Another solution and ultimately more popular to the challenges posed by open plan offices appeared for the first time at the offices of Canon in the Stockholm suburb of Sätra in 1978. Faced with a similar brief to that of Centraal Beheer, the Swedish architectural practice Tengbom Architects developed the idea of the combi-office.
This was a much more straightforward solution than Hertzberger’s cubes. It consisted of a floor layout in which people were returned to their private cellular offices around the periphery of a floor and the central space was given over to communal and meeting spaces. This not only gave people the opportunity to work in private but also enjoy more natural light from the windows in their dedicated rooms.
In the US, the idea was picked up and popularised as caves-and-commons.
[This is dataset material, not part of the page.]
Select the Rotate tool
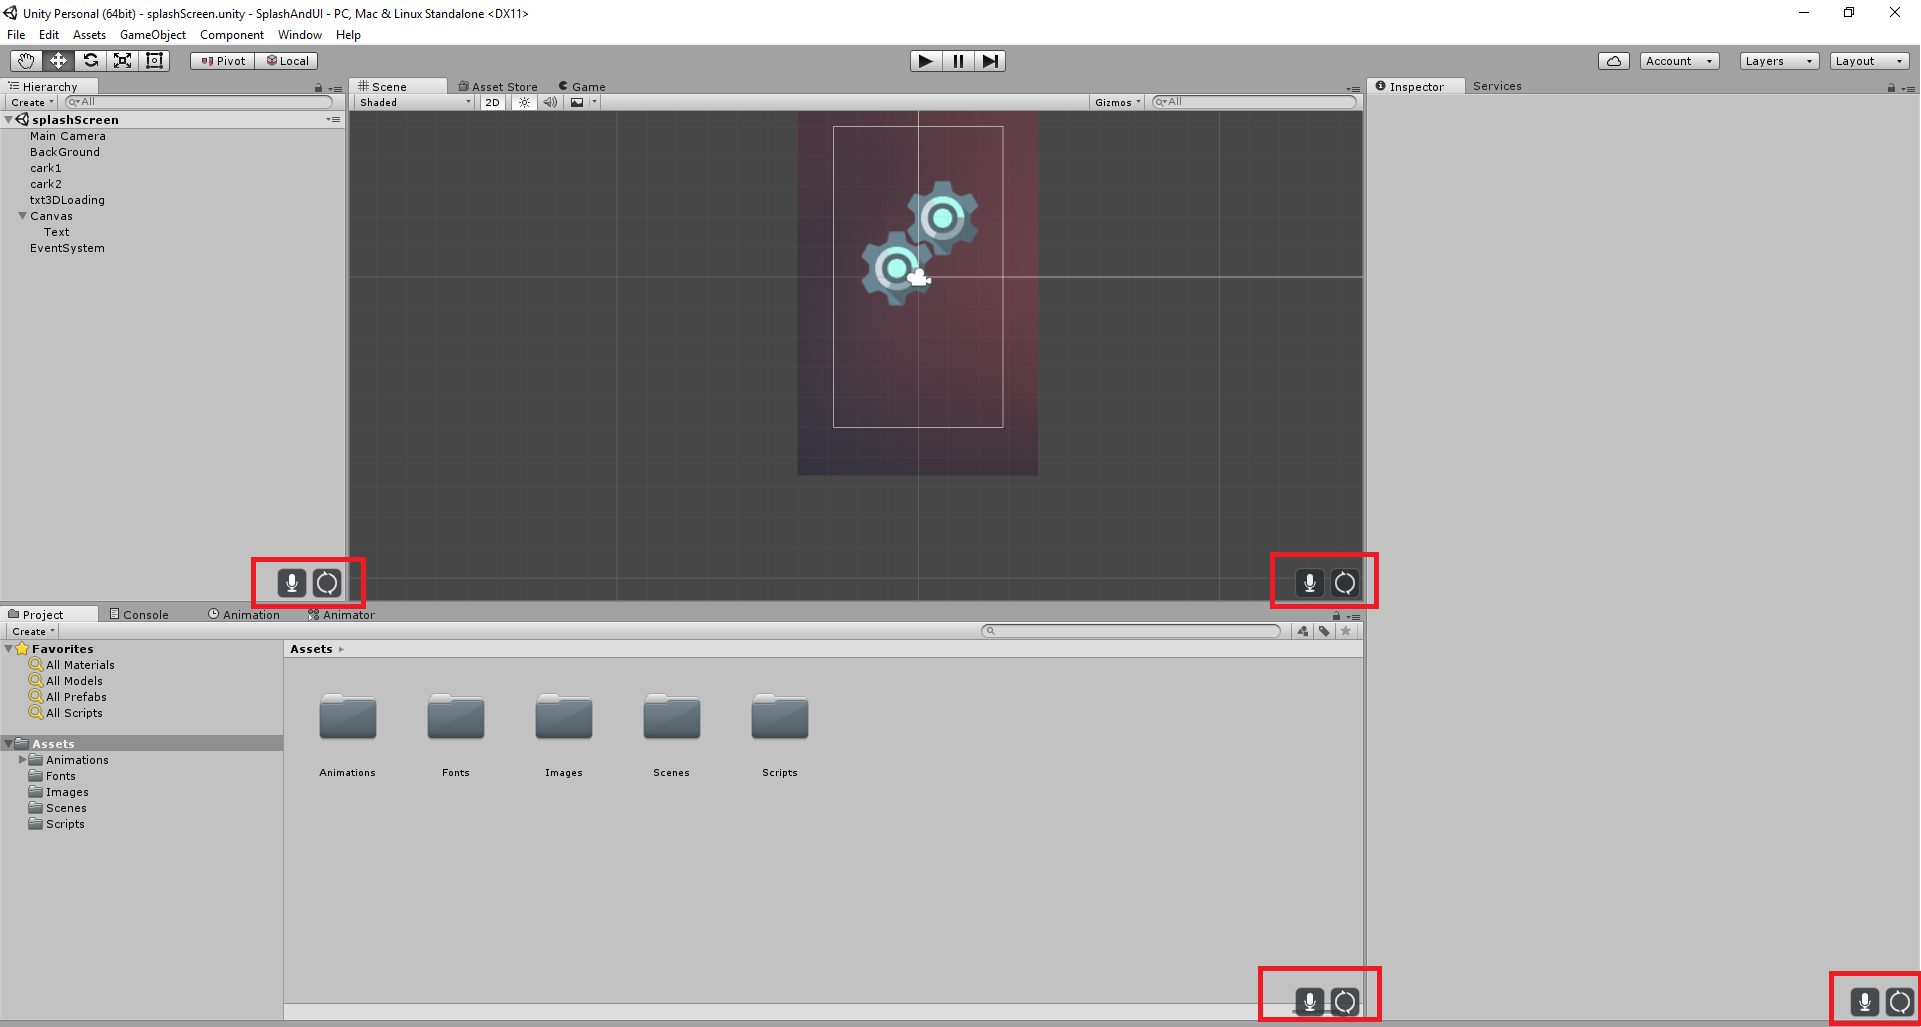The width and height of the screenshot is (1921, 1027). tap(90, 60)
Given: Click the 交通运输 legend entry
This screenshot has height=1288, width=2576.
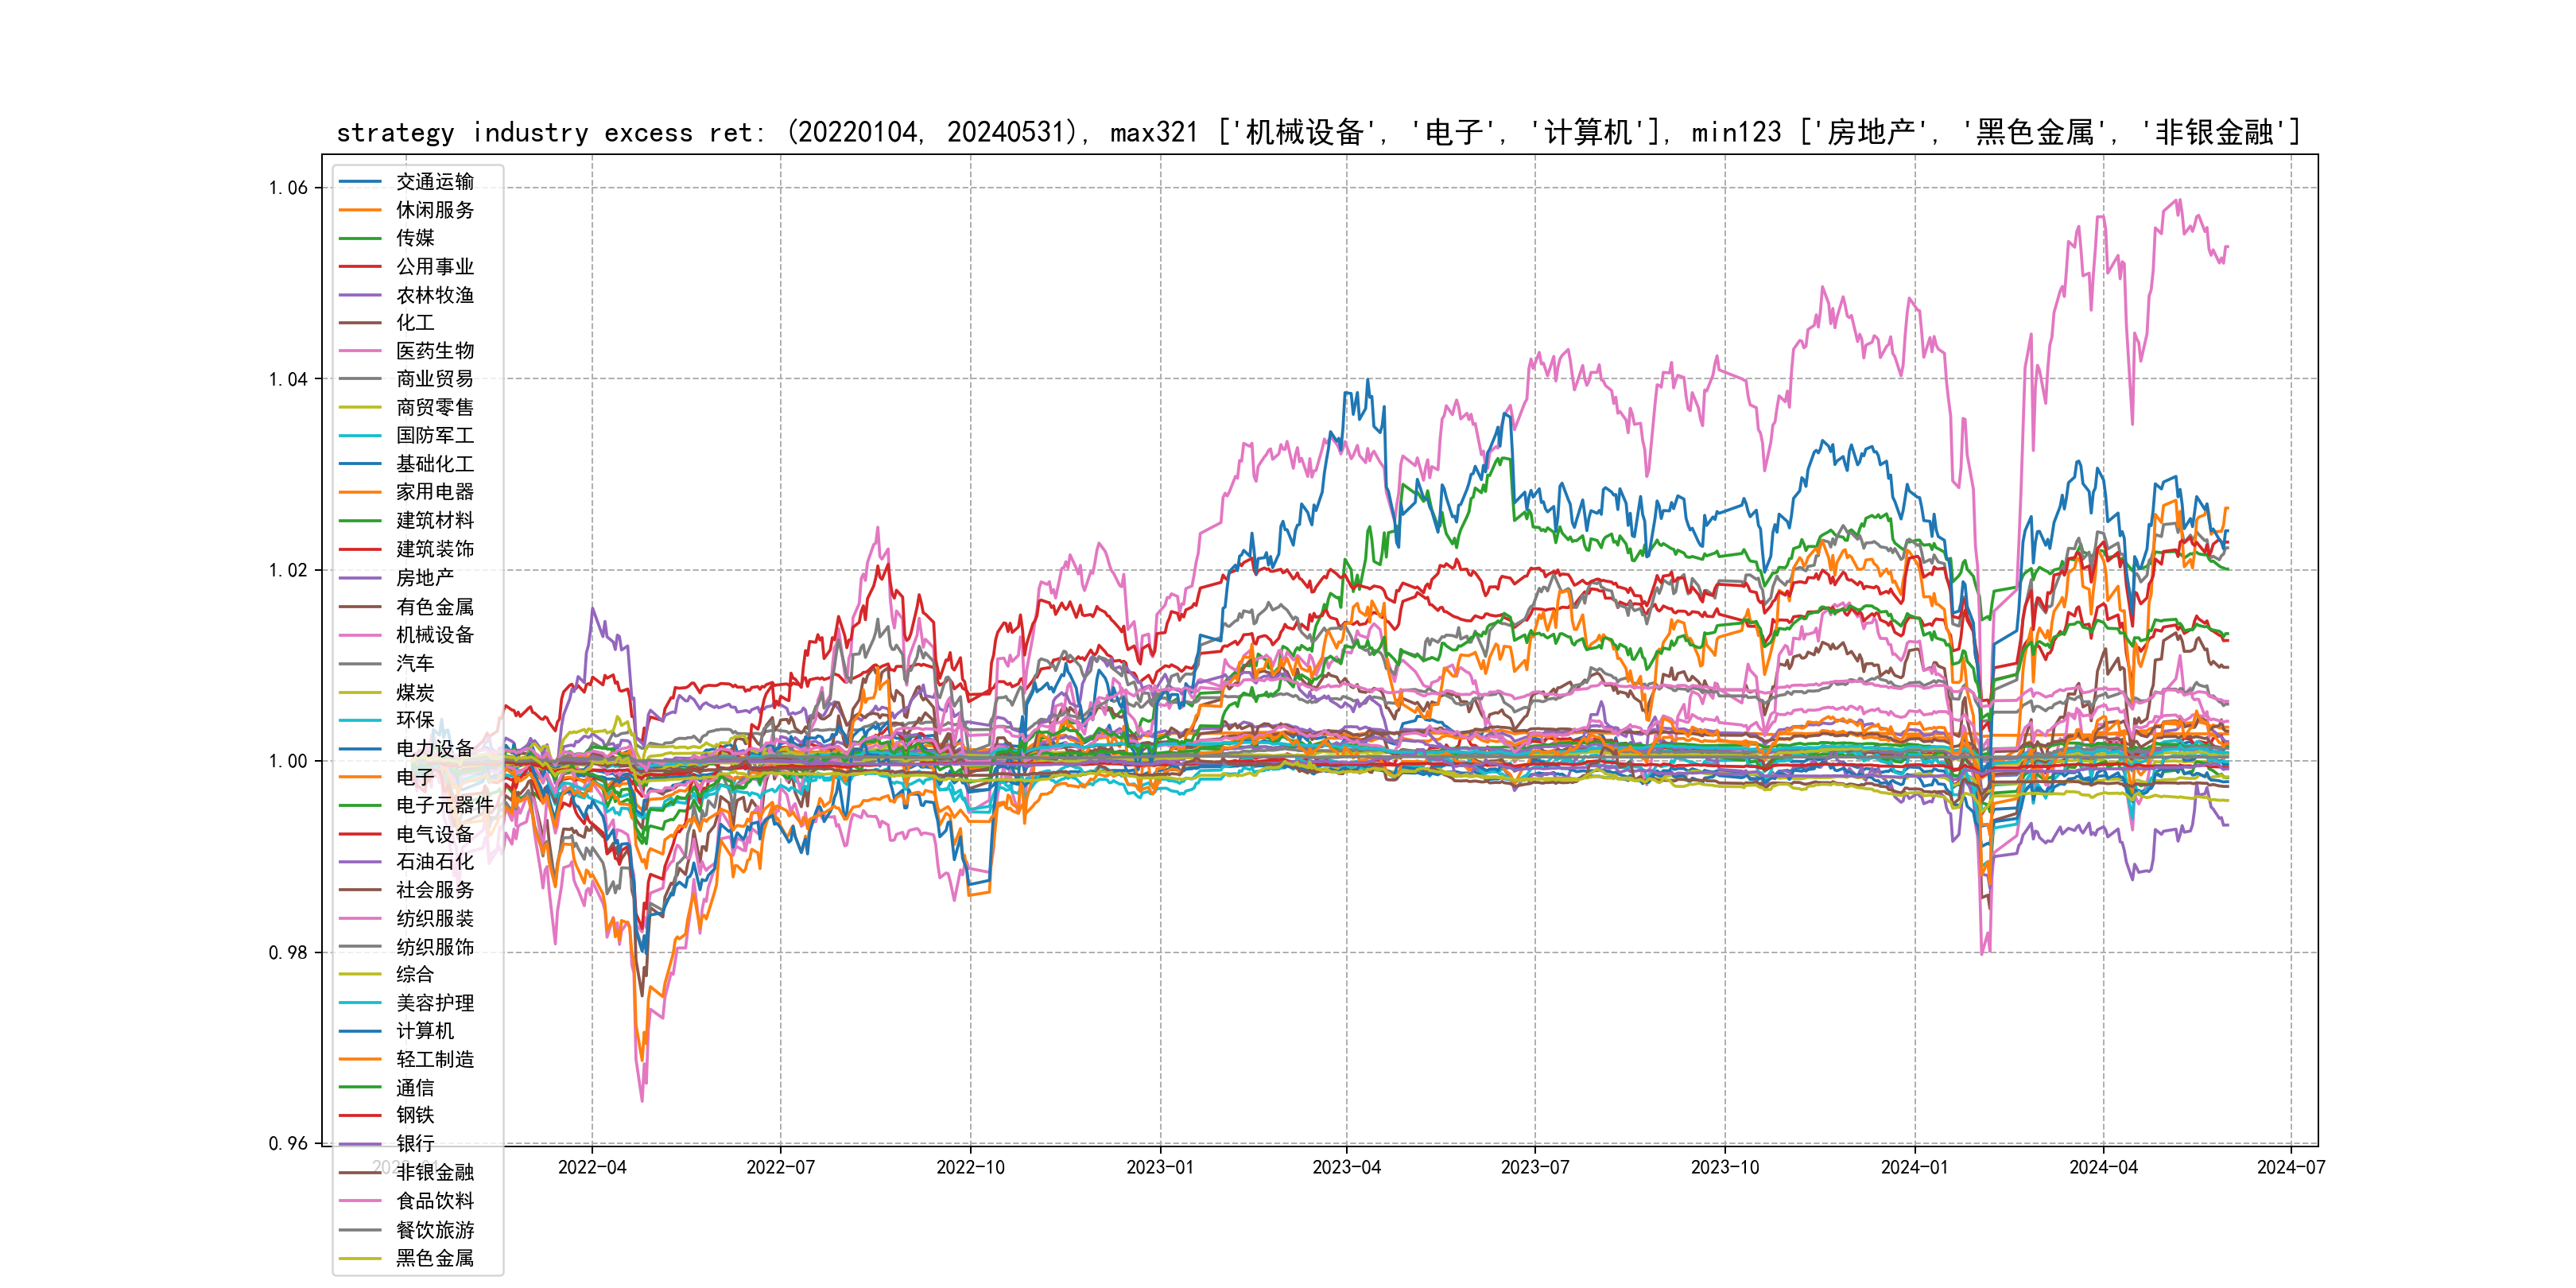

It is described in Stewart Brand’s book How Buildings Learn in the following way:
‘Each office worker has a private office, often small, which opens into a generous open area surrounded by many other private offices. The open area has a kitchen, some couches, sometimes tables for sitting around informally, and sometimes a working library, or at least a rack of current periodicals. You can shut the door of your cave and concentrate, or you can leave your door open and keep an eye and ear on who’s coming and going in the commons, and whether the meeting or presentation going on there might be worth leaning in on.’
The parallels with activity based and agile working are again clear, although in a modern context it would be far more usual to see people working in communal space and retiring to private rooms only when necessary rather than the other way around. It’s an enduring model of office design that exists in updated variants to this day.
What such examples show is that our core workplace challenges are very similar to those faced by previous generations of occupiers and designers. And while the solutions are not precisely the same, their key principles can be very familiar indeed.